Wireless transmitters have become ubiquitous in today's society. Such transmitters can be found in myriad mobile terminals such as mobile telephones, personal digital assistants, laptops with wireless modems, and the like. Such transmitters usually have a transceiver circuit that prepares a signal for transmission, a power amplifier that boosts the signal to an elevated power level for transmission, and an antenna that acts as the air interface for the transmitter.
Due to the proliferation of these wireless devices and the potential for interference therebetween as well as interference with other electronic devices, standards have been promulgated both by the Federal Communications Commission (FCC) and by the various governing bodies that limit emissions for certain types of wireless devices. For example, in Code Division Multiple Access (CDMA) systems, very stringent rules control the power levels of CDMA devices within a cell. This helps limit cross channel interference to acceptable levels. While CDMA systems have one of the more visible power control algorithms, other standards and protocols may also be concerned with controlling the power of transmitters. As another example, Global System for Mobile Communications (GSM) has particular requirements specified in GSM Recommendations 05.05 (subsections 4.2.2 and 4.5.2, and Annex 2) that control the spectral frequency mask for the ramp up and ramp down of the power amplifier output. The GSM rules are in place to prevent interference between communications occurring in time slots operating at the same frequency.
To control power output by transmitters, most transmitters incorporate some form of feedback loop that measures the power proximate the antenna of the transmitter. Specifically, most conventional transmitters measure the power levels between the power amplifier and the antenna. Then, the gain of the power amplifier is adjusted so that the power amplifier outputs the desired output power based on the measured power levels.
As an alternative to the feedback loop used by many manufacturers, the assignee of the present invention makes the RF 5117 power amplifier which incorporates power sense circuitry into the power amplifier. While this methodology is suitable for many applications, it remains possible that the designers of mobile terminals may have different requirements in which having the power sense circuitry incorporated into the power amplifier is unacceptable.

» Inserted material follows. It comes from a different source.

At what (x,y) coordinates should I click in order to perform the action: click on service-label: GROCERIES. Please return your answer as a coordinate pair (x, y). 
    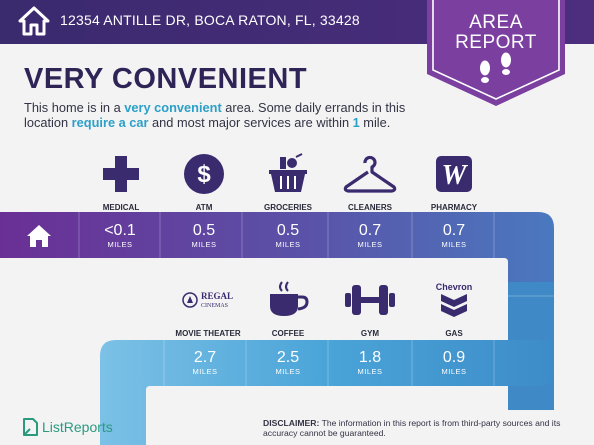
    Looking at the image, I should click on (288, 208).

Prior to the technique used in the RF 5117, most detection circuits used a detector diode and capacitor to form a half-wave rectifier. The output of this detector was then compared to a reference voltage. The comparison generated an error signal that was used to control the gain of the amplifier. This arrangement worked reasonably well, but errors in the difference between the reference voltage and the output of the detector translated to inaccurate power levels being output by the amplifier. Two common sources of error in this difference are temperature variations or variations in the power supply voltage.
Motorola has produced a detector that is reasonably tolerant to changes in temperature and power supply voltages as evidenced by U.S. Pat. No. 5,448,770. However, this device has been made in a silicon bipolar process and is unsuitable for implementation in a Gallium Arsenide (GaAs) process. GaAs provides a higher breakdown voltage, has a lower forward turn-on voltage, lower series resistance, and a high cut-off frequency. This combination of factors makes the use of GaAs for circuit design attractive. Thus, there remains a need for a detector that is resistant to errors that result from changes in temperature, resistant to errors that result from variations in power supply voltages, and is capable of being implemented in GaAs processes.